:: DOCUMENT EXCERPT ::
Remove any one of these and the effects on productivity are palpable. I could do most of these tasks by hand, but they’d be “just good enough”. I’m not an expert in everything, and startups always have urgent work waiting. AI helps me do better. When I spot errors in AI’s work, I can guide it to improve the output beyond what I could do alone. In some cases, that means building deterministic solutions to verify consistency (unit tests, CICD).

At a high level, these are my takeaways from the last few months of increasingly learning how to use LLMs better:

If you are bad at giving instructions in real life, then you will be bad at using LLMs. I think there’s more to say here about theory of mind, but that’s a discussion for another time.
Software is now like Doodle God, in that tutorials are elements to be combined to form completely new things - wholely bespoke to your needs.
Signal is extremely important when communicating with them. Sometimes the shotgun approach of just dumping your entire repo into Claude works, but it’s often the case that intentionally selecting for relevant code will yield higher quality results
Modern AI systems can only effectively tackle 1 focused goal at a time (yes, even o1 and Sonnet 3.5, much to my chagrin)
My prior knowledge of what is possible is carrying a lot of weight here. I know roughly what’s possible within my domain and am using that as leverage when using AI to build these systems.
Success with AI tools comes from changing your workflow, not just adding tools.

:: TASK OBJECTIVE ::
In the excerpt on working with LLMs, how many focused goals can modern AI systems effectively tackle at a time?

:: DATA SHOWN ::
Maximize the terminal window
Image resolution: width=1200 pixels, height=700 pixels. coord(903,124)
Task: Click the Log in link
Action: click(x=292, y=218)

:: COMPLETED EXERCISE ::
Only one focused goal at a time.